Mom moved here from Long Island, N.Y., in 1960. Where Long Island enjoyed months and months of sunshine and warmer weather, Mom had a hard time enduring Pittsburgh's never-ending overcast days and long wait for spring.
The rolling hills only made her homesick for the flat, open spaces of East Meadow, N.Y. Having worked on Wall Street, she was unimpressed by the dirty, smoggy city of Pittsburgh that greeted her. The underutilized rivers held no charm for her, only making her ache for her summers spent on the immaculate, white sands of Jones Beach.
She often complained about our neighborhood streets in Castle Shannon being "too narrow, and no sidewalks!" Poor Mom has never warmed up to the place I love and call home. She and Dad are now happily making plans to move to a Florida retirement community.
Nancy, you and my mother share the same dislike of the hills here, and that's a shame, because my best memories are full of hills: sledding on St. Francis Academy's slopes during those long, dreary winters; riding down Blossom Hill on my cherry-pink bike with the white banana seat and no helmet; rolling down the side hill of our house with my brothers and friends until we were dizzy; taking a deep breath behind the wheel before heading down Crane Avenue's impossibly big hill with my high school driving instructor, Mr. Garbark.
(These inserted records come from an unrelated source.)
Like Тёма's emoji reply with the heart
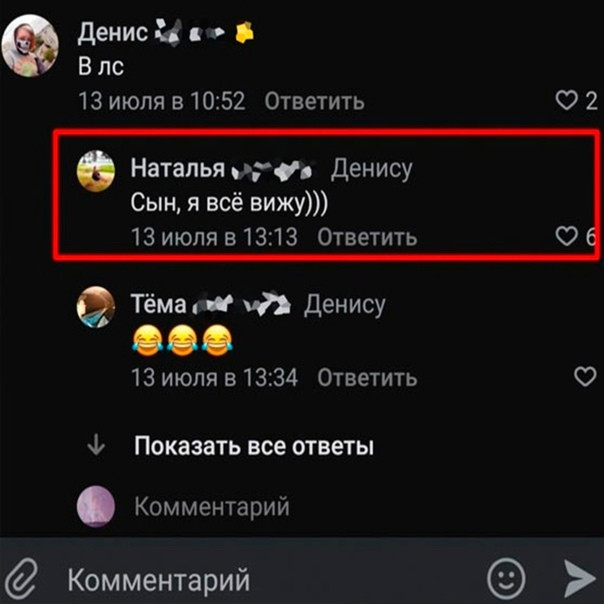 click(585, 376)
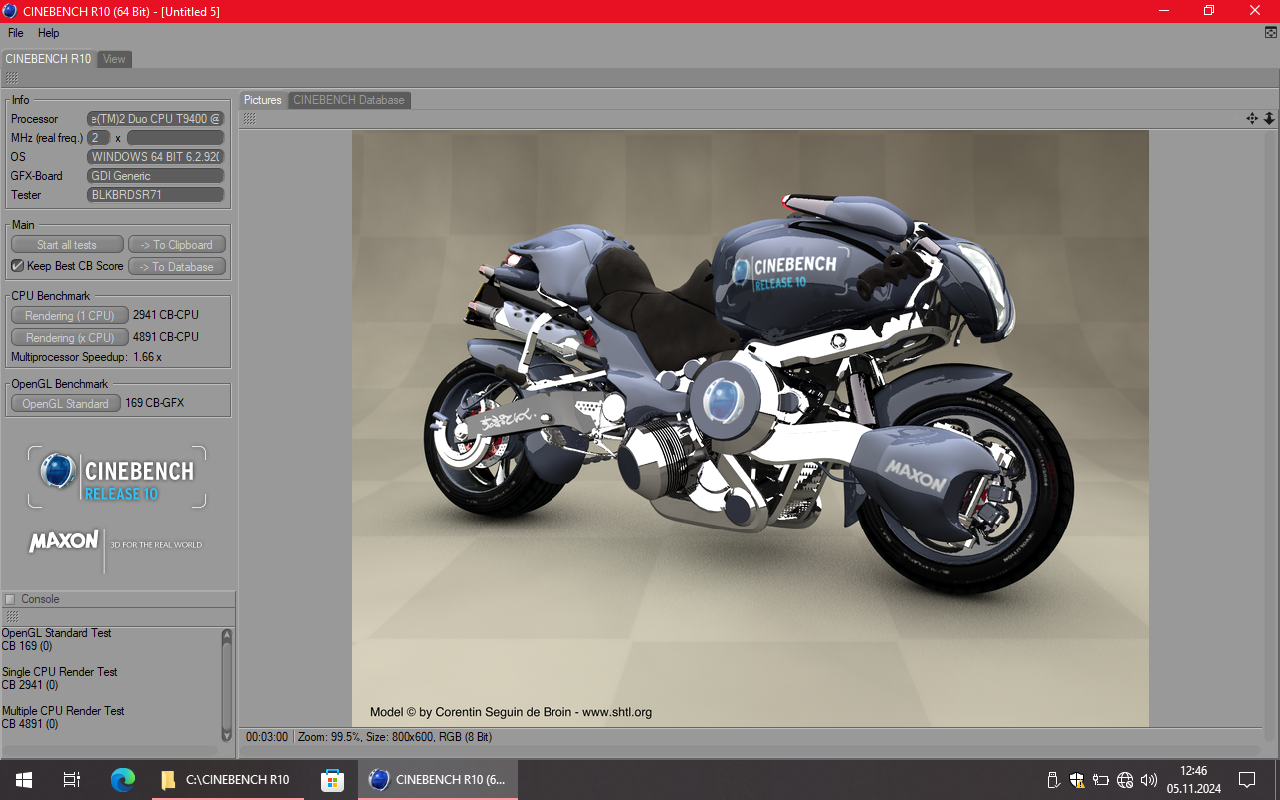Switch to the View tab
The image size is (1280, 800).
click(114, 59)
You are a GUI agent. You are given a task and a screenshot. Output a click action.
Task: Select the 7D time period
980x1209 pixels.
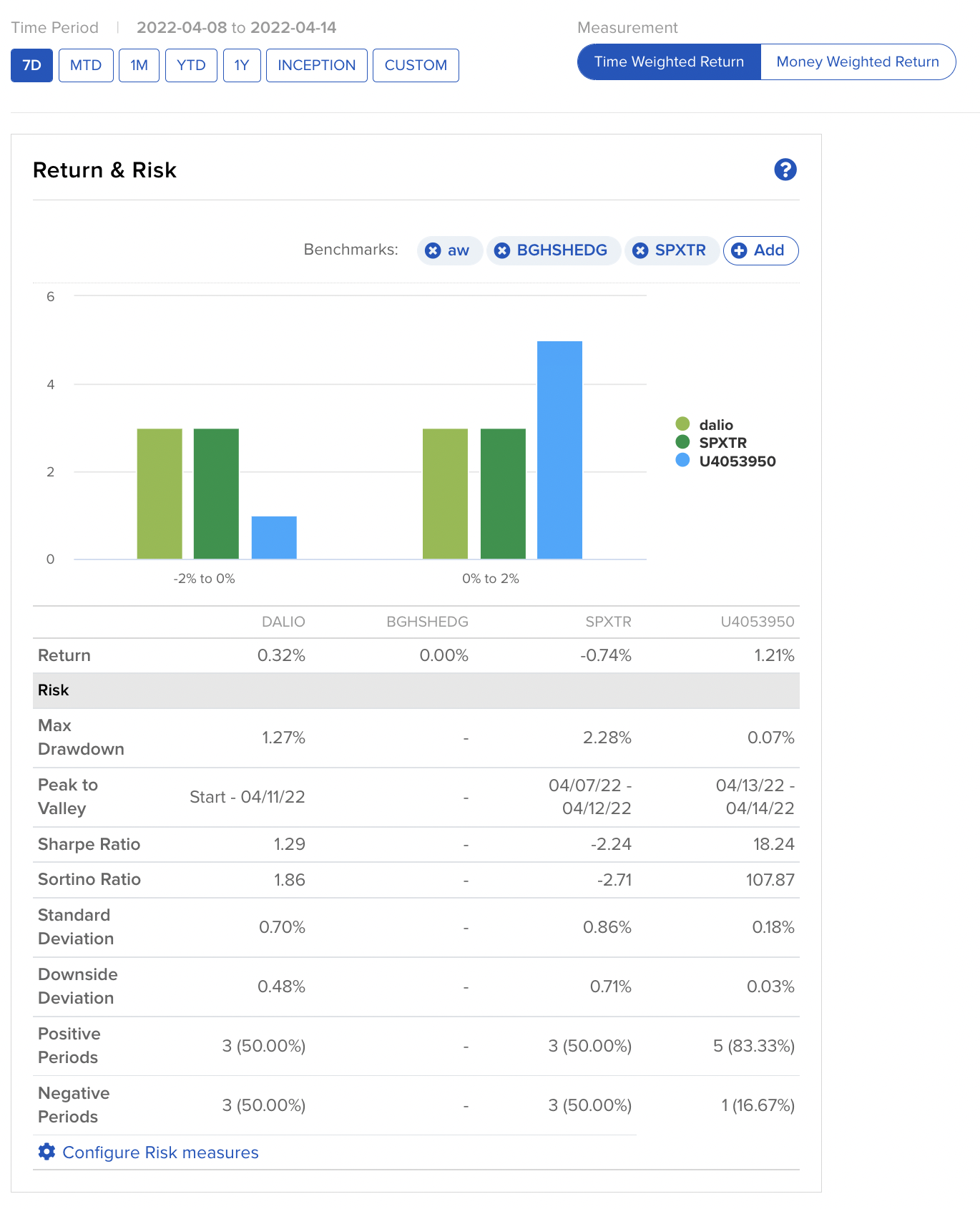(31, 66)
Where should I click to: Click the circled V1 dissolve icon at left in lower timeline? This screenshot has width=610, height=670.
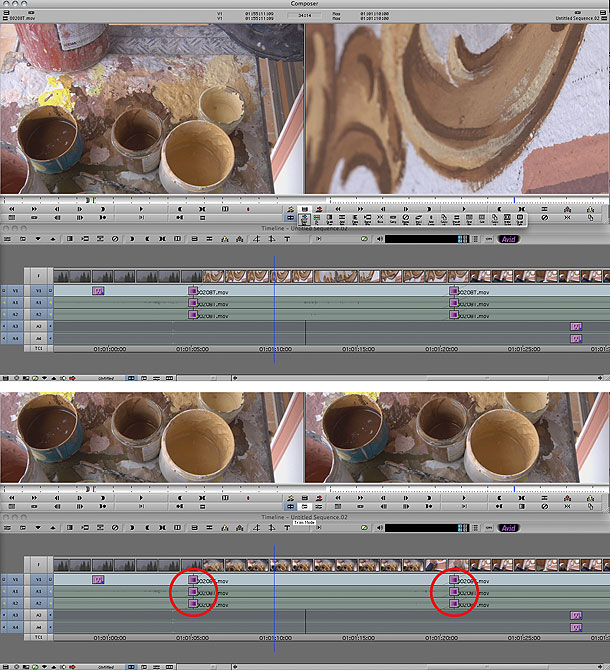click(x=194, y=580)
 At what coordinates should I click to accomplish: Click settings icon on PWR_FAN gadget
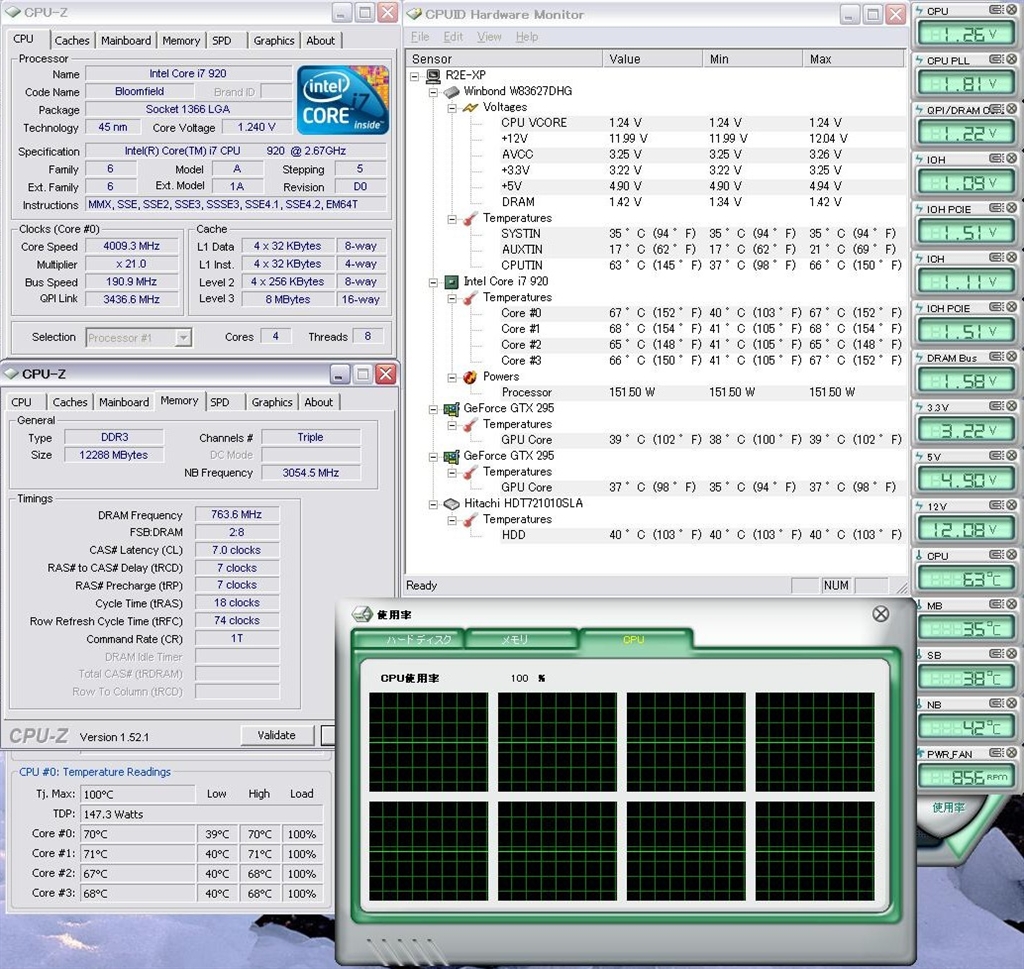coord(994,753)

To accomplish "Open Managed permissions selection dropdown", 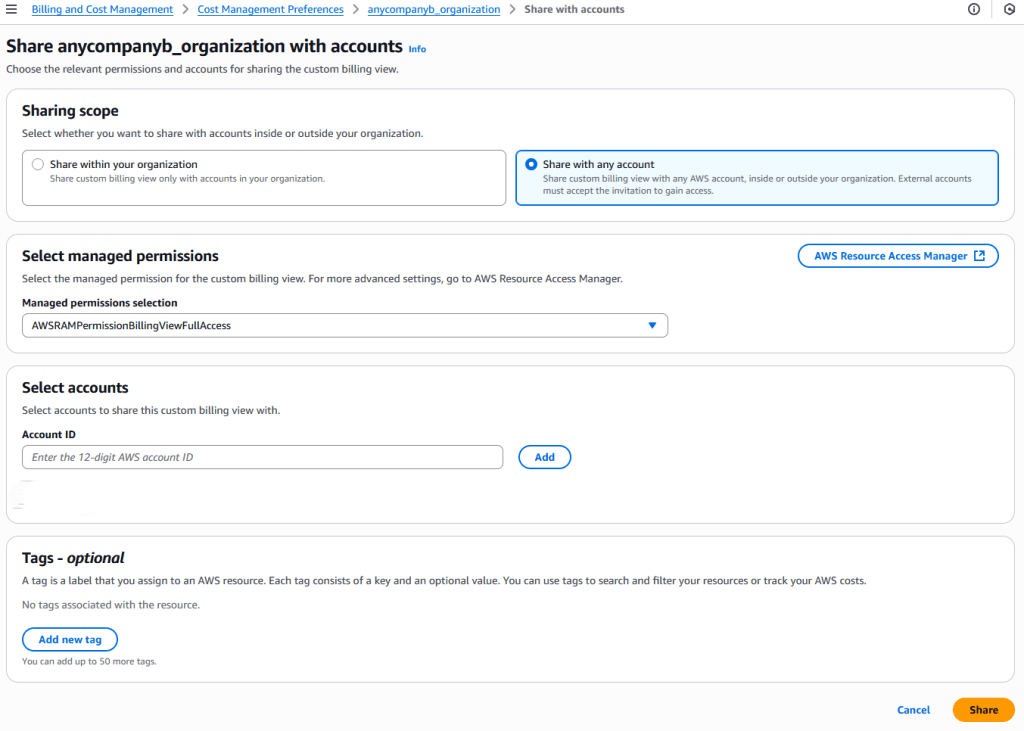I will tap(344, 325).
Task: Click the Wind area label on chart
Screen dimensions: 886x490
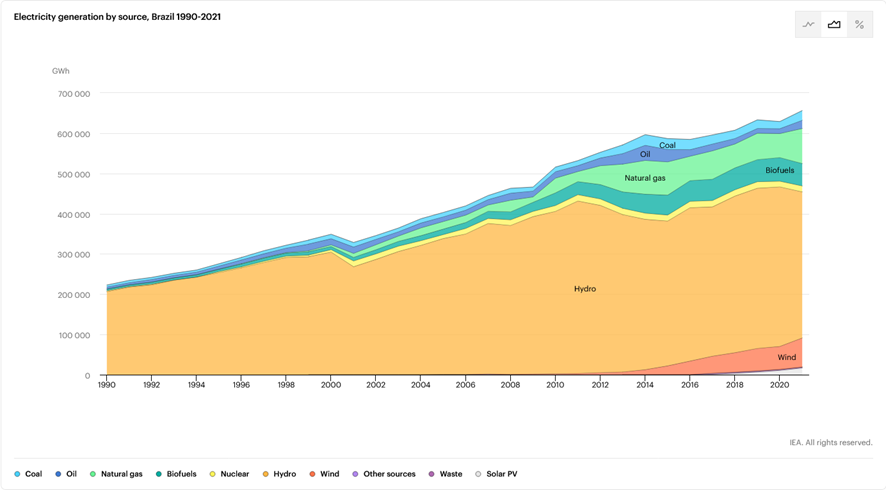Action: 787,357
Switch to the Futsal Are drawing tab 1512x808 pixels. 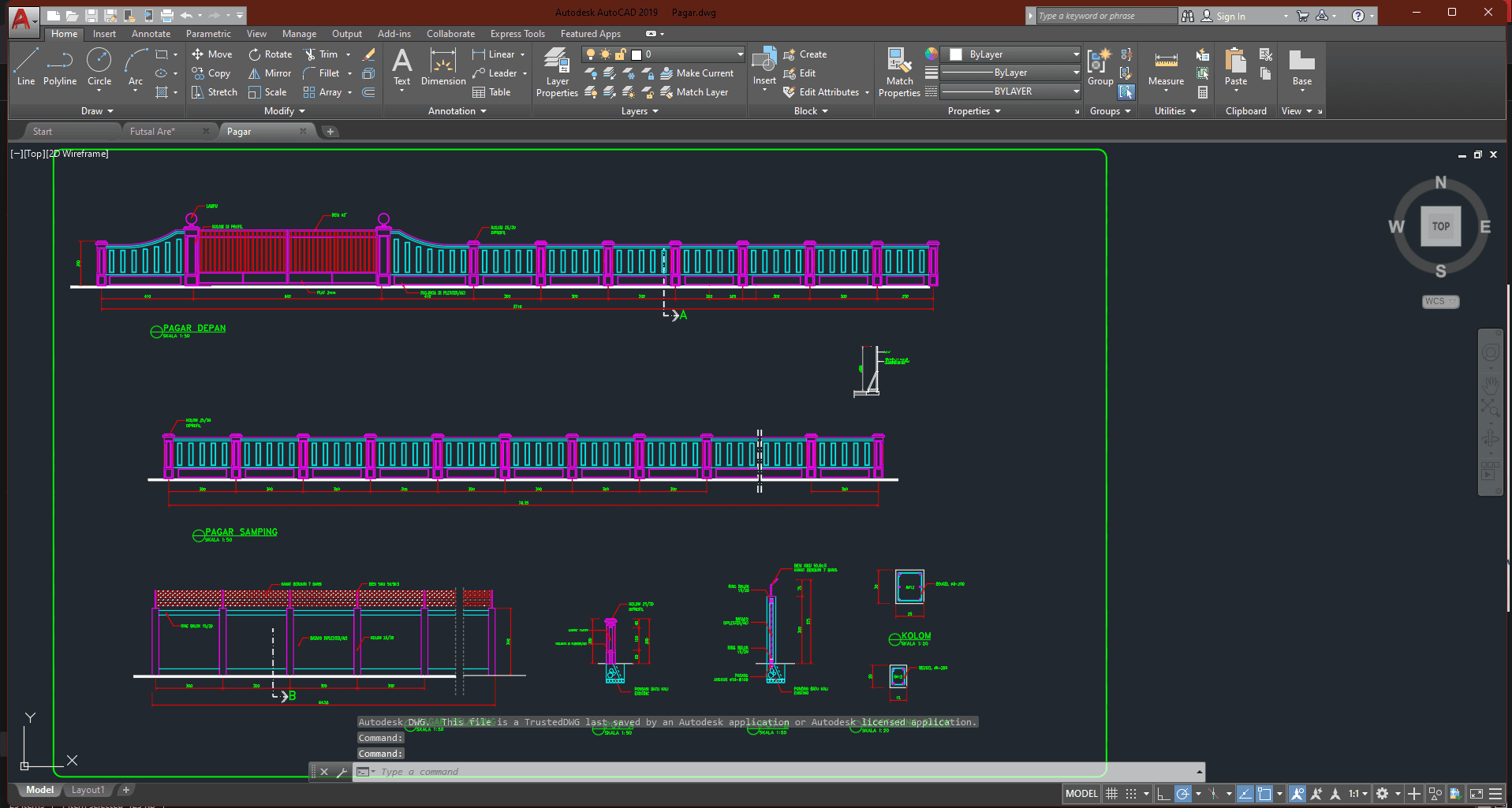[x=153, y=132]
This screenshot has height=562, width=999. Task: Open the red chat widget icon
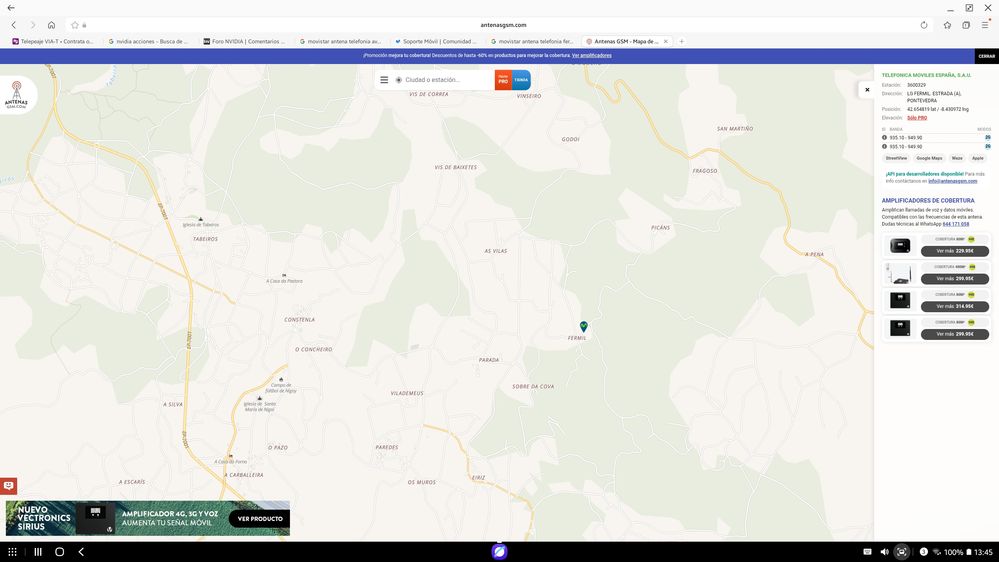pyautogui.click(x=8, y=486)
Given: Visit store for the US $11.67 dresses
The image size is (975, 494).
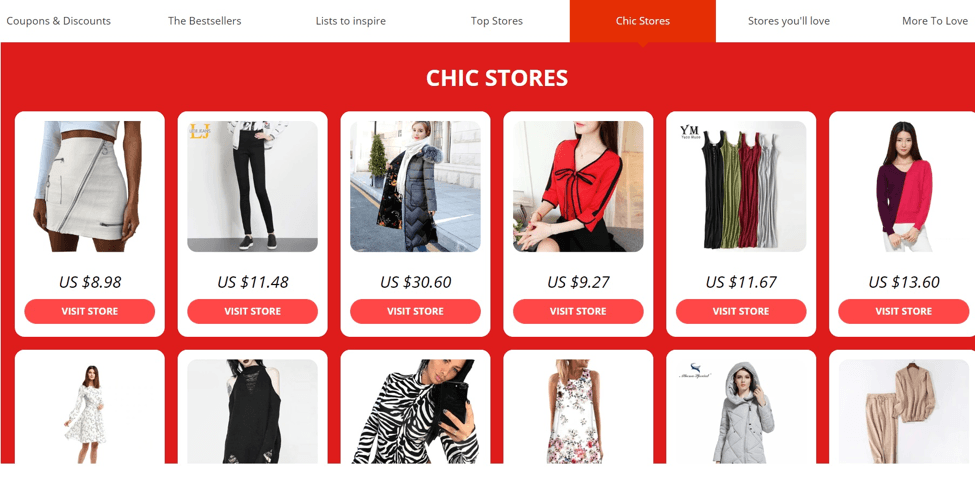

For the latter, I'd push on the brake with all my might as we were stopped, inclined downward, waiting until the light turned green. I was proud also of learning how to drive uphill in the snow (start and stay at the same speed, slow and steady).
And I love Pittsburgh's homes -- such a diversity of old and new construction. That "Pittsburgh toilet" you dislike so much in the basement was a godsend to us when my children would come in from playing in the backyard with mud up to their ankles.
You complained about driving an hour to go 20 miles? Geez, Nancy, how do they drive in Philly? I used to drive out to a job in Sewickley from my home in the South Hills in 40 minutes during rush hour, and my husband does the same to his job in the East Hills.
And while it's true that people in the South Hills can't imagine living in the North Hills, and vice versa, it's hardly the Hatfields and McCoys, proven by the number of families who travel over the rivers and through the woods during the holidays to be together. Walk into any Steelers bar around the country and the north-south rivalry fades away into conversations about the people you both know, worked with or are related to, because Pittsburgh is just that way.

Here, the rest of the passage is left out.